Laxalt, also a Trump loyalist, was one of the public faces in the effort to overturn the results of the 2020 election by promoting unfounded claims of widespread voter fraud. He was Trump’s campaign co-chair in Nevada at the time.

Ahern supported Laxalt in the past, but said he severed ties with him when Laxalt supported former Republican state Sen. Michael Roberson’s campaign for lieutenant governor in the 2018 election cycle.

“I dropped him like a bomb,” Ahern said.

As state Senate majority leader, Roberson supported a business tax passed by the Nevada Legislature in 2015, a measure that Ahern strongly opposed.

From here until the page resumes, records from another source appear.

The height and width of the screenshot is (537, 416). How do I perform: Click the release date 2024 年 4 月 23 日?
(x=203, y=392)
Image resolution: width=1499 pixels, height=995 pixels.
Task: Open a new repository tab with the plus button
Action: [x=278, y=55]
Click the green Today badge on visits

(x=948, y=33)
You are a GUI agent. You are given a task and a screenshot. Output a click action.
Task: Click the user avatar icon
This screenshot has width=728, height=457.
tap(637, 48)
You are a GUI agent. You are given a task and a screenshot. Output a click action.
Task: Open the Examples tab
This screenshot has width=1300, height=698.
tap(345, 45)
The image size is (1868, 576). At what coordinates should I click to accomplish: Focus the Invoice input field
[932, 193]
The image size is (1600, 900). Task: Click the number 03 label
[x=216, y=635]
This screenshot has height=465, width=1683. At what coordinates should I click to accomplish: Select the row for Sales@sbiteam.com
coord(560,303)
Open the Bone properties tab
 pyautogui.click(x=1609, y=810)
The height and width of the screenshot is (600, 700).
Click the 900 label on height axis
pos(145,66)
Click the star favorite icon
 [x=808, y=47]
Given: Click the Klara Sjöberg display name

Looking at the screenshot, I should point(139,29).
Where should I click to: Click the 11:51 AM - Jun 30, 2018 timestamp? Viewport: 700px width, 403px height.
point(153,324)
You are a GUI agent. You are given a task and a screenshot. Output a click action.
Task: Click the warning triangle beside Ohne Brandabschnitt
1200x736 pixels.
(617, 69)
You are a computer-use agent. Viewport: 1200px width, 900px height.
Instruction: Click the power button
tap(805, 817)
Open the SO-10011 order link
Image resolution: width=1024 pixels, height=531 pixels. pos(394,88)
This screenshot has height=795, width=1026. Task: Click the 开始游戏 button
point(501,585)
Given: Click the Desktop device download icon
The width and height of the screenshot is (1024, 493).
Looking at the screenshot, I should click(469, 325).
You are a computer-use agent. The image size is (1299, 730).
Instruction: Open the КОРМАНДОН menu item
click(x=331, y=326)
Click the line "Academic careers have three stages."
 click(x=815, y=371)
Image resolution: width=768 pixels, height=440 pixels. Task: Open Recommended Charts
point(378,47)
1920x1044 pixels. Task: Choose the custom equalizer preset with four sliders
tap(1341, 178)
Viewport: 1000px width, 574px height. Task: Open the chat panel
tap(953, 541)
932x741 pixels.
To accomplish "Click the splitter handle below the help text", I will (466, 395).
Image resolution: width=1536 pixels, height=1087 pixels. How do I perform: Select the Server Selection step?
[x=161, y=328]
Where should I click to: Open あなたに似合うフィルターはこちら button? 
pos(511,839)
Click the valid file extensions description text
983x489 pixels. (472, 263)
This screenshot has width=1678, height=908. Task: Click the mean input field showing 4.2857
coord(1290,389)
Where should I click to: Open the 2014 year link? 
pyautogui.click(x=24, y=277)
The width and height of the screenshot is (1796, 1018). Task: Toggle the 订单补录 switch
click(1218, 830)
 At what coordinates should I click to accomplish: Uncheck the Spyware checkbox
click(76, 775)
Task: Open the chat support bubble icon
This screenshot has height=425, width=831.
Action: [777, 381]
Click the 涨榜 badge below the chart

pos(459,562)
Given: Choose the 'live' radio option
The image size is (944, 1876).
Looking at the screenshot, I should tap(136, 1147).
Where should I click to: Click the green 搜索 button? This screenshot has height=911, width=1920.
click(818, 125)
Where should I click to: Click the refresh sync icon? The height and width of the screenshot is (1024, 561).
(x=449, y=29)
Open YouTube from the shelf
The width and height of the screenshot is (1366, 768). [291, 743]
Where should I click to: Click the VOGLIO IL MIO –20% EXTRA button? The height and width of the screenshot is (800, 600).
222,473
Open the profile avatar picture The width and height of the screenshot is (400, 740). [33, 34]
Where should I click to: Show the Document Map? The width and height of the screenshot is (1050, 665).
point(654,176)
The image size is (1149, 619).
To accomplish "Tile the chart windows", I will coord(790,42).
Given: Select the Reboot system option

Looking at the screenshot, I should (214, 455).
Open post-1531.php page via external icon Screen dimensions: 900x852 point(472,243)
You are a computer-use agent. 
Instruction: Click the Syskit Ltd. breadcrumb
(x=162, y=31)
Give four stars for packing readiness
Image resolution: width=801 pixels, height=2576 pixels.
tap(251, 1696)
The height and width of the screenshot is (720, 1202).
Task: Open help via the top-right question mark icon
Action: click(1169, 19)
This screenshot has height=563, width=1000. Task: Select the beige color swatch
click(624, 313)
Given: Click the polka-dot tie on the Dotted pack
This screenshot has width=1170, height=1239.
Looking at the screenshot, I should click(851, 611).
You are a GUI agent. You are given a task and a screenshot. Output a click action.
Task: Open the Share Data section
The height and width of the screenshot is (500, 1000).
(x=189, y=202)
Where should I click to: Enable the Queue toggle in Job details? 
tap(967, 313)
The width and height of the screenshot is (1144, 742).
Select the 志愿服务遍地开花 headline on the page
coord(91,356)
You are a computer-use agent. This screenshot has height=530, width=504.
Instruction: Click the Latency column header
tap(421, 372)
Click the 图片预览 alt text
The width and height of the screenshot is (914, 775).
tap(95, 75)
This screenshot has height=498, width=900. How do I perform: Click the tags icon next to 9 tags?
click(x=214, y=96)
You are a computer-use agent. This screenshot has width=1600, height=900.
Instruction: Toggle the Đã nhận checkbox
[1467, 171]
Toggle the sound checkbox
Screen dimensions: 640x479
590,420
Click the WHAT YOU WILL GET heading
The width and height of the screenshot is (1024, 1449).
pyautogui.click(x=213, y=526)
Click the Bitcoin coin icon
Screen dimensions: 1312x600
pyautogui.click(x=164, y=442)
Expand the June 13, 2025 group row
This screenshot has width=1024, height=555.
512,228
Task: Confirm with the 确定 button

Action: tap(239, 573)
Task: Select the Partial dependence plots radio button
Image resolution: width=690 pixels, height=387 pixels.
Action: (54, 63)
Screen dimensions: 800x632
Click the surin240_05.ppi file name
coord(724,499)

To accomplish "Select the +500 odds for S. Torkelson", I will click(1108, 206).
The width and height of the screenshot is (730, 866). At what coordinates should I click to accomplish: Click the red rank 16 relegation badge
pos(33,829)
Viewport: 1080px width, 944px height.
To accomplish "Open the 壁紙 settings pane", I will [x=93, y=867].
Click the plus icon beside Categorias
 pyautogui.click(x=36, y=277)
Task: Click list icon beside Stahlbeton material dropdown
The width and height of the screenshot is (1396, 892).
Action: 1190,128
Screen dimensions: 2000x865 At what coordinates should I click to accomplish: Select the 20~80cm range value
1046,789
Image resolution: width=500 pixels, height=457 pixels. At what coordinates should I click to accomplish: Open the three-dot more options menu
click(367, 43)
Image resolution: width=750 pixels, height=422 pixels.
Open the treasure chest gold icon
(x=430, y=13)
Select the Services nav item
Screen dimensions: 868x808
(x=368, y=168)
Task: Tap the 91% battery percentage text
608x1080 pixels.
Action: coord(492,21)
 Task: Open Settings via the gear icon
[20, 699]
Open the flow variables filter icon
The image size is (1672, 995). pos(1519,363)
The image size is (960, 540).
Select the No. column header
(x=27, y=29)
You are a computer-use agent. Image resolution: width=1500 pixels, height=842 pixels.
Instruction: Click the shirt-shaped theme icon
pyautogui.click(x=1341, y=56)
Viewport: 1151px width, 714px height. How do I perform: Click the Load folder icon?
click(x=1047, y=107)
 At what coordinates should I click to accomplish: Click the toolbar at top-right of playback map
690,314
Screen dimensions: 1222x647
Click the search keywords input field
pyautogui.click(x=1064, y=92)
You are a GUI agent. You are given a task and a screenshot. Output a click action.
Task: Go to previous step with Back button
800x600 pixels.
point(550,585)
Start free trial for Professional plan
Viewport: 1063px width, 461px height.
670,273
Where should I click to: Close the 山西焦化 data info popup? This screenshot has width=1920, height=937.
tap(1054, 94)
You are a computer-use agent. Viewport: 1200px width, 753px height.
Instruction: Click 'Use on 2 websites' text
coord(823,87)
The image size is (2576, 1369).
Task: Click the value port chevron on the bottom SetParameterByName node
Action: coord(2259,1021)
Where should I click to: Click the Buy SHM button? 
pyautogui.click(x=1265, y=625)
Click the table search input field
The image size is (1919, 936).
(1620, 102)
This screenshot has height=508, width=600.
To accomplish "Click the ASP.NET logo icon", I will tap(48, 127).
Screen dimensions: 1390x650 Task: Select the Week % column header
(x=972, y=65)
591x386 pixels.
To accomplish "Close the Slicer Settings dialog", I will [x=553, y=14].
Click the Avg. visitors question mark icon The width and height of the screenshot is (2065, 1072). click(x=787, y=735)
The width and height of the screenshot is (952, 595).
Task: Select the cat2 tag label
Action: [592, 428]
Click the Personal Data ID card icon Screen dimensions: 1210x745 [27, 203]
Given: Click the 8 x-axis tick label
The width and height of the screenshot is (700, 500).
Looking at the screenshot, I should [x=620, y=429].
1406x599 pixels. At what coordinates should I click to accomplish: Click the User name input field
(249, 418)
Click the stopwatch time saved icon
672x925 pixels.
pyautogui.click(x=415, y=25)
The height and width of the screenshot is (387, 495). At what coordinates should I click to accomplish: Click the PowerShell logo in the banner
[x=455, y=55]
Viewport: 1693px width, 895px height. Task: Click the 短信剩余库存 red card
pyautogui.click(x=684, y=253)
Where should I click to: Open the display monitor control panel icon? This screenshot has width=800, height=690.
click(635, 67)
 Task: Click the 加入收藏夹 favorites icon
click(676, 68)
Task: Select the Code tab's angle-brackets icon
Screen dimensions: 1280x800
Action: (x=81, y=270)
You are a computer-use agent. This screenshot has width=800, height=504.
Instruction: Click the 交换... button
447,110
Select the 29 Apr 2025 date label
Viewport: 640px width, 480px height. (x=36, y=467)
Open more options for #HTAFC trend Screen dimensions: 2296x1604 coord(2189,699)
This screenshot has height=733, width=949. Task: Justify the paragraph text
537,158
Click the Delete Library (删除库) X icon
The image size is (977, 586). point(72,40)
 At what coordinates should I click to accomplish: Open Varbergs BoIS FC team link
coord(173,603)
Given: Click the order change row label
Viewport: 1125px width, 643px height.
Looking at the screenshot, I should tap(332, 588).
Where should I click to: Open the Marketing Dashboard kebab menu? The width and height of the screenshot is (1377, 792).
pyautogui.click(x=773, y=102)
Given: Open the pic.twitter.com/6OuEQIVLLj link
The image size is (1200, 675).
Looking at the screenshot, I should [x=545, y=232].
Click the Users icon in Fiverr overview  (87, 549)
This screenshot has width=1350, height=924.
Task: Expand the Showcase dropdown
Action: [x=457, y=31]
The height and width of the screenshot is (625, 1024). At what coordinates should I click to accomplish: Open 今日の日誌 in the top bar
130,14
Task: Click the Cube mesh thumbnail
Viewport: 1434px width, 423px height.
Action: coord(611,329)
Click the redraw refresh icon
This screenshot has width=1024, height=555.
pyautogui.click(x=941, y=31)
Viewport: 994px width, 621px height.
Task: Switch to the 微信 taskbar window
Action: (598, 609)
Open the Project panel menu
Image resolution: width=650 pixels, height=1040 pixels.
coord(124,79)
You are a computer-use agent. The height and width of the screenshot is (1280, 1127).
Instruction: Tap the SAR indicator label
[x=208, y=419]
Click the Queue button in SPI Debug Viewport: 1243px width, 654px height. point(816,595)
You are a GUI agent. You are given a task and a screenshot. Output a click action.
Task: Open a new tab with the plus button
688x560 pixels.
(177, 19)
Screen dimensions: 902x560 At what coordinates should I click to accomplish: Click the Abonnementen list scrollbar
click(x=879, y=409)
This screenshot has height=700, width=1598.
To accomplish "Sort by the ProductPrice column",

Laxalt opposed the tax during his failed gubernatorial campaign in 2018.

Ahern backs Brown

Ahern is taken by Brown’s personal story as a U.S. Military Academy-educated Army veteran who was severely injured by a roadside bomb in Afghanistan.

In 2018, Brown moved to Nevada, where he now runs a business processing pharmacy claims for veterans.

He is a newcomer to Nevada politics, but raised more than $1 million in campaign contributions. Laxalt has raised more than $1.4 million.

Brown, a volunteer on Trump’s campaign last year, said in a statement that he would welcome the former president’s support.

“Nevada Republicans are ready for new conservative leadership that, like Donald Trump, doesn’t come from the political class,” he said.